Gli Hawks non sono certo una corazzata costruita per asfaltare ogni avversario, anzi. I difetti non le mancano e la contraddistinguono ormai da un paio di stagioni.

Il book degli schemi offensivi ha più le sembianze di una fanzine amatoriale piuttosto che dello spesso ed elaborato prodotto di uno staff di allenatori NBA. Gli isolamenti per Joe Johnson, ed i relativi derivati, restano il leit motiv di diversi frangenti del gioco di Atlanta, e l'identità  tattica della squadra è ancora sospesa nel limbo, tra il naturale gioco di corse, contropiede e conclusioni spettacolari, ed un timbro più difensivo, istintivamente cercato dal Woodson.

La terza prevedibile sconfitta, giunta a New Orleans nella seconda partita di un back to back, è la seconda che si accompagna alle attenuanti del calendario. Il -20 di Charlotte, infatti, era arrivato dopo tre trasferte ad ovest in quattro giorni, ed obiettivamente, non poteva certo far pensare ad un'effettiva superiorità  delle Linci del North Carolina.

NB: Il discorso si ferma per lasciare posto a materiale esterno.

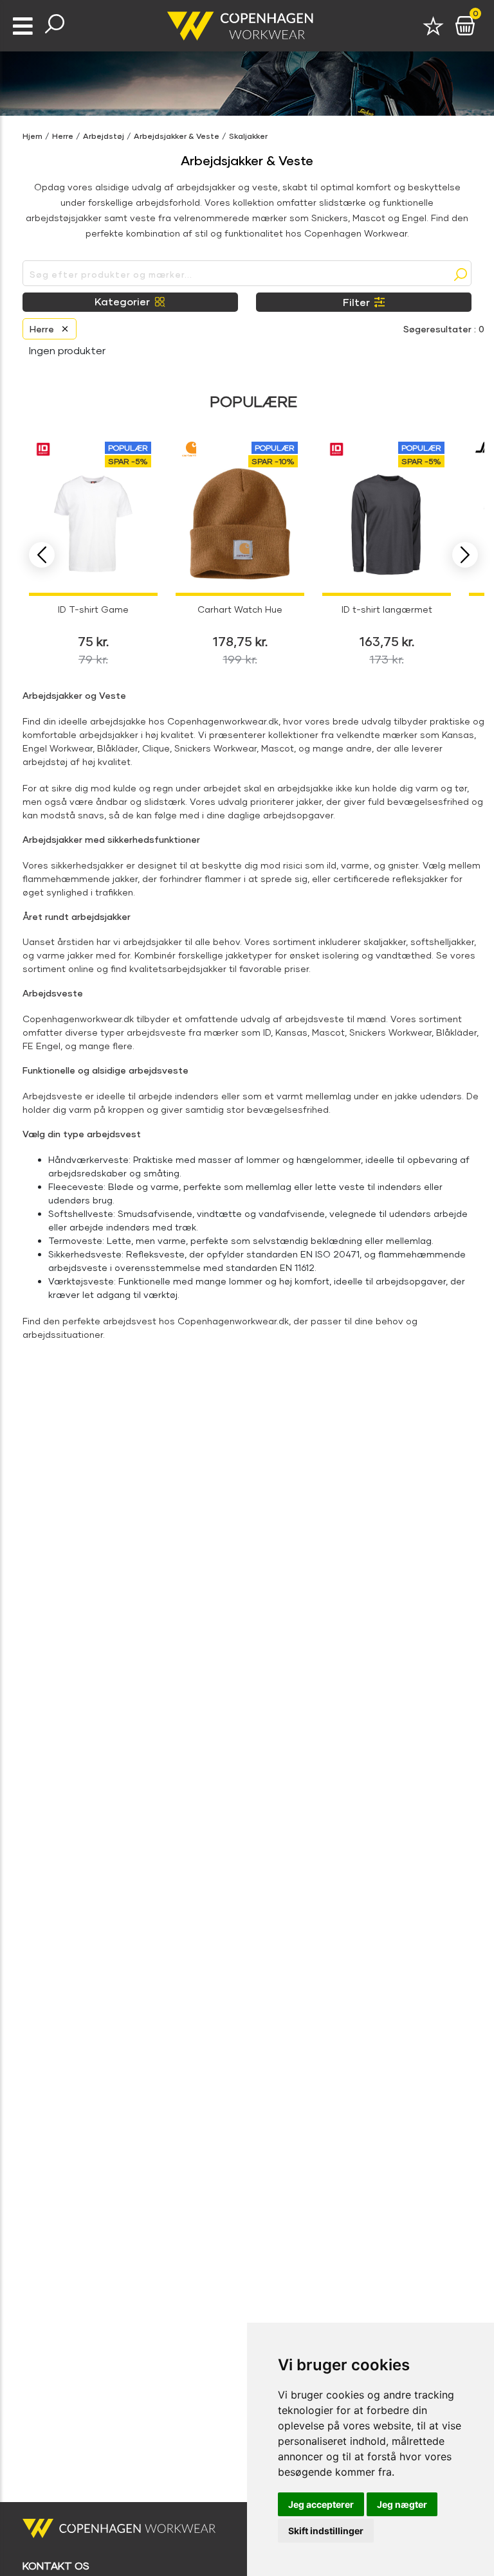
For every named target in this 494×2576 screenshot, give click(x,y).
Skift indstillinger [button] (325, 2530)
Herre (62, 136)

A conti fatti, quindi, i Lakers sono stati gli unici a sottolineare le distanze tra gli Hawks ed il top della lega, in maniera peraltro piuttosto netta, e l'avvicinarsi di incontri quali la sfida agli Orlando Magic, o il doppio scontro con i Cleveland Cavaliers di fine Dicembre, scoprirà  le carte del team, rivelandone le reali ambizioni e l'effettiva differenza tra i Falchi e l'elite della Eastern Conference.

Andranno oltre il secondo turno di playoff raggiunto lo scorso Aprile, o verranno spazzati via una seconda volta senza possibilità  di replica?